Elementary and Middle School Mayhem: Top 5 Learning Strategies
Welcome to our Elementary and Middle School Mayhem series. During the month of May, we will be featuring information to support children in elementary and middle school. There will be a wide range of topics, so stay tuned on Fridays during the month of May
for great tips and tricks!
Top 5 Learning Strategies
According to a recent study, 90% of students improved a full grade level after receiving one-on-one tutoring that focused on strategies and techniques. That leads us to the question, what on Earth are "strategies" and how do they help??
A learning strategy is a trick or method for approaching school work that a child can use for many different subjects and assignments. According to Serving the Language Learning Disabled Adolescent (Buttrill, Niizawa, et. al.), strategies are essential to the "academic survival" of language disordered children.
Studies have shown that strategies which help children become
active learners are most successful. For instance, children learn best by taking notes, asking questions, thinking about what they are learning, and having an opportunity to experience the material through interactive lessons. Passive learners, on the other hand, memorize information without understanding it and without making connections to other knowledge they have.
Overall, strategies support a child's ability to become an independent, active learner.
Check out our list of the top 5 learning strategies for Elementary and Middle School students, below!
5. Note-taking Strategies
There are a variety of symbols that help students take more efficient and effective notes. Once students get the hang of using symbols to represent lengthy terms, they can also use them when brainstorming and outlining. Many students become so focused on spelling and grammar, that they forget their ideas and then become frustrated. Using symbols on outline sheets helps to take the focus away from writing and redirect it to generating more sophisticated ideas.
4. Brainstorming / Outlining Strategies
Blank pages are scary. Blank pages with lots of line to fill with great ideas can be even scarier. I've remedied many meltdowns over empty pages by encouraging discussion about the topic and filling out a brainstorming graphic organizer. Brainstorming helps children to get ideas out of their heads and onto the paper. Once children see some ideas on a graphic organizer, it often encourages them to think harder and add even more details. Categorizing and color-coding those ideas and putting them into an outline, reminds children that they have so many great ideas to fill up those empty lines. Outlines help children to create a well organized paragraph with a topic and concluding sentence. It gives them structure on which to add more complex vocabulary and transitional words (e.g.: "For instance," "Most importantly," and "Additionally").
3. Color-Coding Strategies
I may or may not have a highlighter obsession I color code everything because it helps me organize and group information. In turn, I often encourage my students to highlight information in categories. Categorizing information helps students in two ways. It helps them organize details before writing and it helps them organize reading material in their heads.
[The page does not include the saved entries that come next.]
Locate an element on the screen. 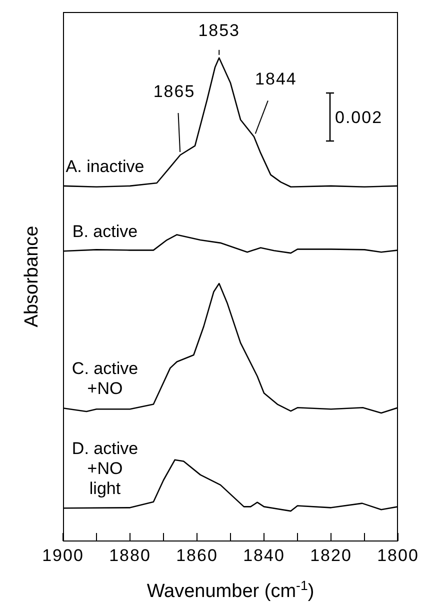  annotation: 0.002 is located at coordinates (359, 118).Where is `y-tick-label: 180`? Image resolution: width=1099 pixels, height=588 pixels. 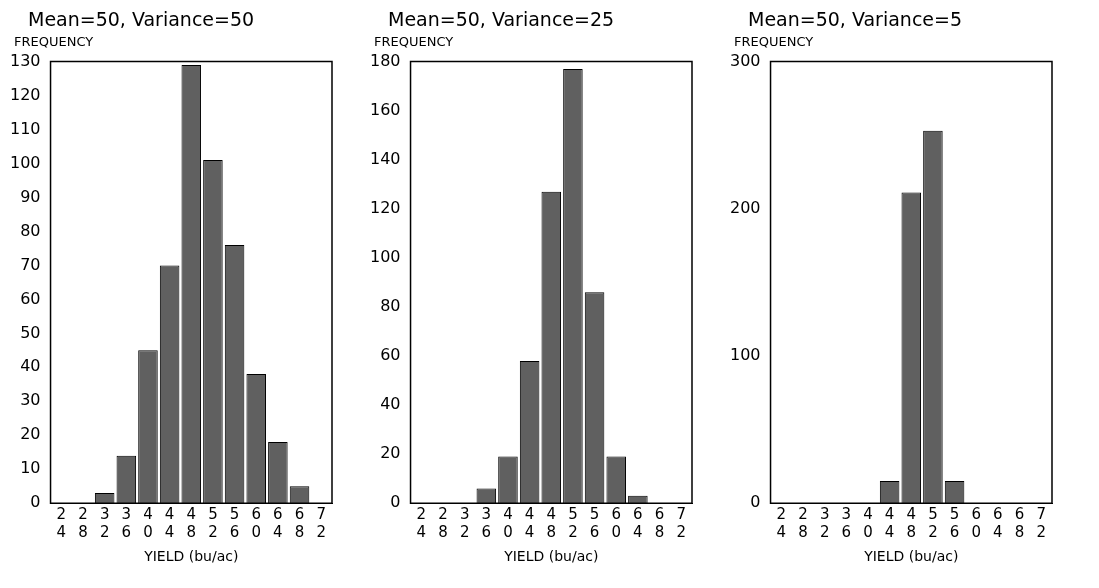
y-tick-label: 180 is located at coordinates (385, 60).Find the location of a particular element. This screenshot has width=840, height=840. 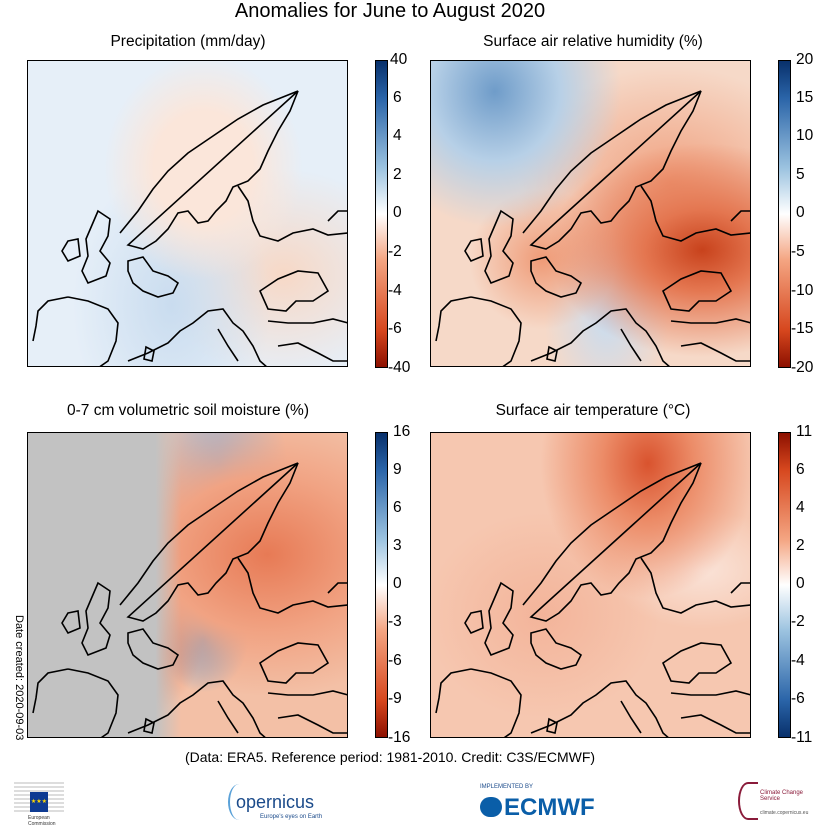

copernicus-tagline: Europe's eyes on Earth is located at coordinates (292, 817).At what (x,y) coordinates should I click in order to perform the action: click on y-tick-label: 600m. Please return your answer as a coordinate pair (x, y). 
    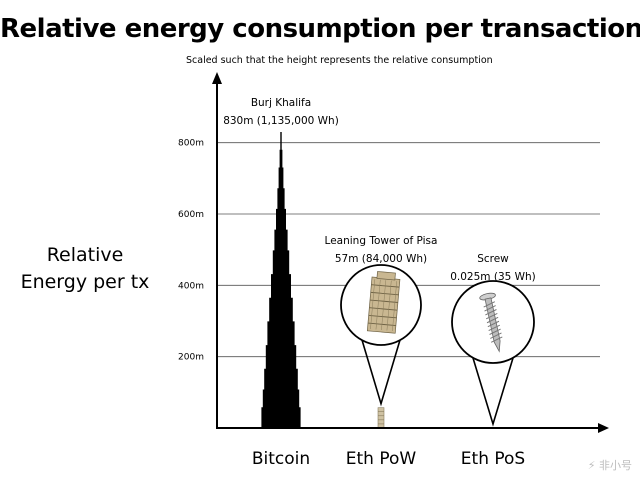
    Looking at the image, I should click on (191, 215).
2. Visualization Strategies
Visualizing is a crucial strategy to improve memory and understanding. When children make a "picture" or a "movie" in their heads, they are able to remember and understand information better. Making information into a visual story, helps children to see if information makes sense. I rely on a variety of visualization strategies the help children to generate a clear picture. For instance, we practice visualizing basic objects, then add details such as movements, sounds, smells, and colors to make the picture more specific.
NtheP is my all-time favorite strategy. I use it in a variety of different ways on a daily basis. However, let me start by explaining what NtheP actually means. "Name the Paragraph," or NtheP, is a strategy that helps children identify the main idea. Whether they are identifying the main idea of a textbook passage or of their own writing, NtheP helps students understand information in an organized way. My favorite way to use NtheP is in writing. I encourage my students to NtheP for each paragraph of their essay. When trying to determine if a sentence fits in with the rest of the paragraph, they check to see if it fits with the "name" of the paragraph. If not, then they are encouraged to move the sentence to a different paragraph. This helps facilitate critical thinking skills and, in turn, greater independence in writing skills.